Addis Fortune gossip: Prime Minister Hailemariam Desalegn is known by…

Haile-Mariam-DesalegnPrime Minister Hailemariam Desalegn is known by those frequenting the power corridor on Lorenzo Te’azaz Road for his favourite adage – a developmental state will always remain cash strapped – gossip disclosed. Indeed, he runs an administration besieged by a massive funding gap between what it needs to pay to accomplish its objectives by the end of 2015 and the amount of money the national treasury can access, gossip observed.

Nothing of this apparent deficit is more visible than in a dispute that erupted between heads of three federal agencies, gossip reveals.

Sufian Ahmed’s Ministry of Finance & Economic Development (MoFED) is responsible for managing the fiscal expenditure of the state. But it needs to do this in tandem with Teklewold Atnafu’s National Bank of Ethiopia (NBE), which is the custodian of federal government’s wealth. Among several sources of revenue that end up with their funds at the NBE, there are proceedings that come from the sale of state-owned properties to private investors, as well as money collected from lease fees from those who manage state-owned industries.

However, the man in charge of these funds, Beyene Gebremesqel, director general of the Privatisation & Public Enterprises Supervisory Agency (PPESA), was clever in persuading the administration to redirect these funds to the recapitalisation of companies under his watch, gossip says. The intent is to beef-up the asset base and books of these enterprises, hoping that they can then generate a lot more money for the public coffer.

This is a tried and tested approach in the case of the brewing and textile industries, gossip observed.

To Beyene’s disappointment, someone at the Central Bank was undercutting him, transferring funds from his agency’s account to the MoFED, without first getting his consent, gossip disclosed. Over the past few months, funds amounting to no less than 1.1 billion Br were taken out of the PPESA’s account with the NBE and handed out to Sufian’s Ministry, which is under enormous pressure from every direction to release funds to finance public infrastructure projects, gossip disclosed.

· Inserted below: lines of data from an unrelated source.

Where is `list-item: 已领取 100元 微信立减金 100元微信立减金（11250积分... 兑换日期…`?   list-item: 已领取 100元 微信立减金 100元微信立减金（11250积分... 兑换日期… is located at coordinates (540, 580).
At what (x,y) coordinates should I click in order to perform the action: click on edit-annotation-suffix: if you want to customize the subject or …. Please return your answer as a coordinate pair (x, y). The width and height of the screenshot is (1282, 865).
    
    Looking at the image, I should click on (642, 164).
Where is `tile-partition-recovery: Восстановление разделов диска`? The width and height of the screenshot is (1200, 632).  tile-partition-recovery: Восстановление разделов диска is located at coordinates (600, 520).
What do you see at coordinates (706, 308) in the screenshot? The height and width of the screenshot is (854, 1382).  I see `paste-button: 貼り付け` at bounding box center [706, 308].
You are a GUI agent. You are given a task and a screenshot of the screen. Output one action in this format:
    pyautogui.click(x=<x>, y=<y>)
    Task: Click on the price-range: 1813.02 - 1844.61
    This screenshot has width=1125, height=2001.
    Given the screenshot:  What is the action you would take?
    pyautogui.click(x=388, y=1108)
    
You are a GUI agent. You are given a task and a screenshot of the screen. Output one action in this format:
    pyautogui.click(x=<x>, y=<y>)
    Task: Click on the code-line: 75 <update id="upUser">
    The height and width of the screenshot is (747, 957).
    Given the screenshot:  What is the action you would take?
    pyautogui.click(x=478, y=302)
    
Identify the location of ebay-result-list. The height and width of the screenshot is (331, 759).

One of these major projects that will forever remain a signature for the rules of the Revolutionary Democrats is the national railway. When they are completed, hopefully in two to three years, close to 5,000km of rail network is planned to crisscross the entire country. If there is any hurdle to this national ambition by the Revolutionary Democrats, it can only be limitations in funding, claims gossip.

Even the generous Chinese government’s appetite to find viable projects overseas to sterilise its abundant foreign exchange reserve has become wary of the stock of Ethiopian foreign debt, according to gossip. Unsurprisingly, the official version seems to want to maintain that the stock of foreign debt is 13 billion dollars. However, those at the gossip corridors inflate this figure by as much as seven billion dollars and call for caution.

Despite the dispute over the size of the national debt stock, the administration has the drive to get financing from wherever it is available. Although financiers in the western hemisphere tend to scrutinise the standing of their borrowers – appearing to be the most stringent in their requirements and expensive in their interest rates – Sufian is now actively pursuing an option of accessing a little over 800 million dollars from a bank in Switzerland, Swiss Bank, gossip disclosed.

But first, he has to take the country through the arduous process of listing it with one of the international rating agencies, which will put their mark on whether or not Ethiopia has an economy that is worth the risk to lend, gossip claims.

For now though, his Ministry is busy exchanging letters with those at the Central Bank and the PPESA in a bid to redress the withdrawal of billions of Birr from the latter’s account, gossip disclosed.